**PROBLEM DESCRIPTION**
Return the line containing "Task: Select the pink bunny ears helmet" and every line after it through the end of the entries below, with no other lines.

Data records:

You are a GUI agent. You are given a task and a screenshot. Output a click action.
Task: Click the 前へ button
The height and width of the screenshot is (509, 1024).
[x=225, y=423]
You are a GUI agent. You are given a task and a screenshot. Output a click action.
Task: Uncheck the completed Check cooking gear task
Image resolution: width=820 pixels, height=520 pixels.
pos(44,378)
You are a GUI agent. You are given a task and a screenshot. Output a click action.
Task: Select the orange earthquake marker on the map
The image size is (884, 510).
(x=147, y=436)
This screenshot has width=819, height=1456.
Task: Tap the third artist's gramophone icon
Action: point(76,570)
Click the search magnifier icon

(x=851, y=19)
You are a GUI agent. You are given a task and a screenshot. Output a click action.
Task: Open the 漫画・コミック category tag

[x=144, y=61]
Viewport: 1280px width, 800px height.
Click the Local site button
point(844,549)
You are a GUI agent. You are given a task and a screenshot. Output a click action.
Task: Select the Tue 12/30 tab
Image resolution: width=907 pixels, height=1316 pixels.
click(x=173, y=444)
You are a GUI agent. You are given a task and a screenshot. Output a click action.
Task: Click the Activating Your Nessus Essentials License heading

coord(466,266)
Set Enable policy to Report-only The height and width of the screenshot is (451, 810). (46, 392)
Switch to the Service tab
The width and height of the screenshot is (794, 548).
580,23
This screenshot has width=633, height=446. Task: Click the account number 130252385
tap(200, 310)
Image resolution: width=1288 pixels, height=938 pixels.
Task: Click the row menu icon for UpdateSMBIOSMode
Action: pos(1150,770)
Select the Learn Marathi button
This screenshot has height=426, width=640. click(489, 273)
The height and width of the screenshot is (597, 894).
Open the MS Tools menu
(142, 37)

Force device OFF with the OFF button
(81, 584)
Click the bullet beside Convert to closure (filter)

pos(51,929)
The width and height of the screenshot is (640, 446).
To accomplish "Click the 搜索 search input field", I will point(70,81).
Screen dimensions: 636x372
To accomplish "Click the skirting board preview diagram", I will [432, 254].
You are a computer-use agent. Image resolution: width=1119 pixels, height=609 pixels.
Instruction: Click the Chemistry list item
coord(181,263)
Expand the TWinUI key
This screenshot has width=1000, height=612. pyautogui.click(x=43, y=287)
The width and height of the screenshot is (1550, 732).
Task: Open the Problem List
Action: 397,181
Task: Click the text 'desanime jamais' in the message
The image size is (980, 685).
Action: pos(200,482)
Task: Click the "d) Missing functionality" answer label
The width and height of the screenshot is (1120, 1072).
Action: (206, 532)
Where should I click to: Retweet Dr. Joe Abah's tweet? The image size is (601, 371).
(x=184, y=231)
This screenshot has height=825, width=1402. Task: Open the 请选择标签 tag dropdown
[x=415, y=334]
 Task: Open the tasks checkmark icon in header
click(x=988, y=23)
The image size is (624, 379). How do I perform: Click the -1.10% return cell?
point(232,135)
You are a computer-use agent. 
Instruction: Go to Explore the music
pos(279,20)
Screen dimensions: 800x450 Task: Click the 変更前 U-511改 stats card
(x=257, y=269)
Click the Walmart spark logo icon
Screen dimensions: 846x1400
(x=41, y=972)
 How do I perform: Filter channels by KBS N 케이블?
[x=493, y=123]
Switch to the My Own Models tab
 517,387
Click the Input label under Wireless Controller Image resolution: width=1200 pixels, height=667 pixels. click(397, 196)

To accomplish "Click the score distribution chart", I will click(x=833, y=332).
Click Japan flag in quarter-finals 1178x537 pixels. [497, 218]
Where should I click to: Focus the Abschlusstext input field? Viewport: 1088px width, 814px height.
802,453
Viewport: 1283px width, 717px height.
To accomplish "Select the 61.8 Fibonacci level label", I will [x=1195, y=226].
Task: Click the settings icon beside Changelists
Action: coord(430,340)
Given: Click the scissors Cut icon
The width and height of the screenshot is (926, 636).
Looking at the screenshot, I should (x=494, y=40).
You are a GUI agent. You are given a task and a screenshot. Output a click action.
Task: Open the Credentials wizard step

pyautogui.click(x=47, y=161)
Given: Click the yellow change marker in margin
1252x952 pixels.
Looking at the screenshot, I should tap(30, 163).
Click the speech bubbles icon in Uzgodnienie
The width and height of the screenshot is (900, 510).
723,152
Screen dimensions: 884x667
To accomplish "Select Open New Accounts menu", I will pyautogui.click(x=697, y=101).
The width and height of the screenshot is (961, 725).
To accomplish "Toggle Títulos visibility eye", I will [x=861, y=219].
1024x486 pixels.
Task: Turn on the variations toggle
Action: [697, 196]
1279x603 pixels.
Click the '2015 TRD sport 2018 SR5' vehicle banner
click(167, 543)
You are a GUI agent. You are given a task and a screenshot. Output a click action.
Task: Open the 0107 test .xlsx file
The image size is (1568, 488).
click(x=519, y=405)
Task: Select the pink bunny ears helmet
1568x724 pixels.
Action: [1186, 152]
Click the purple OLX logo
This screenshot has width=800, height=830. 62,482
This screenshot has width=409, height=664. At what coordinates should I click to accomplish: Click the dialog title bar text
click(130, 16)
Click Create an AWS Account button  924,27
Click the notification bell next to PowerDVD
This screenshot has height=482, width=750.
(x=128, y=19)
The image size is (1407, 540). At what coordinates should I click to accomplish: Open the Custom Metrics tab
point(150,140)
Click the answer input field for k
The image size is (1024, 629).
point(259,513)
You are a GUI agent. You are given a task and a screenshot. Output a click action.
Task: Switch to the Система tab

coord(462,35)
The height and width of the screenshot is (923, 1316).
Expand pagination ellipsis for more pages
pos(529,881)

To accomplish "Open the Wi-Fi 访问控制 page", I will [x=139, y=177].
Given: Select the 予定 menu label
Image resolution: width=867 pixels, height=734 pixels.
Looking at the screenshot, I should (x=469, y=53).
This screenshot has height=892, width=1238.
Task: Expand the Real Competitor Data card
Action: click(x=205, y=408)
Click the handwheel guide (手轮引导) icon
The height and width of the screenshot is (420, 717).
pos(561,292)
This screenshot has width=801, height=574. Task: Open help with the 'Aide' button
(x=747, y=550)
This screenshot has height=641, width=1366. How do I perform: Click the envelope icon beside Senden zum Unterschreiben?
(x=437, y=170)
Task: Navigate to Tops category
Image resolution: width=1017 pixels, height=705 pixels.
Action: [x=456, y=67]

**EXERCISE ANSWER**
Task: Select the pink bunny ears helmet
1568x724 pixels.
Action: [1186, 152]
Click the purple OLX logo
This screenshot has width=800, height=830. 62,482
This screenshot has width=409, height=664. At what coordinates should I click to accomplish: Click the dialog title bar text
click(130, 16)
Click Create an AWS Account button  924,27
Click the notification bell next to PowerDVD
This screenshot has height=482, width=750.
(x=128, y=19)
The image size is (1407, 540). At what coordinates should I click to accomplish: Open the Custom Metrics tab
point(150,140)
Click the answer input field for k
The image size is (1024, 629).
point(259,513)
You are a GUI agent. You are given a task and a screenshot. Output a click action.
Task: Switch to the Система tab

coord(462,35)
The height and width of the screenshot is (923, 1316).
Expand pagination ellipsis for more pages
pos(529,881)

To accomplish "Open the Wi-Fi 访问控制 page", I will [x=139, y=177].
Given: Select the 予定 menu label
Image resolution: width=867 pixels, height=734 pixels.
Looking at the screenshot, I should (x=469, y=53).
This screenshot has height=892, width=1238.
Task: Expand the Real Competitor Data card
Action: click(x=205, y=408)
Click the handwheel guide (手轮引导) icon
The height and width of the screenshot is (420, 717).
pos(561,292)
This screenshot has width=801, height=574. Task: Open help with the 'Aide' button
(x=747, y=550)
This screenshot has height=641, width=1366. How do I perform: Click the envelope icon beside Senden zum Unterschreiben?
(x=437, y=170)
Task: Navigate to Tops category
Image resolution: width=1017 pixels, height=705 pixels.
Action: [x=456, y=67]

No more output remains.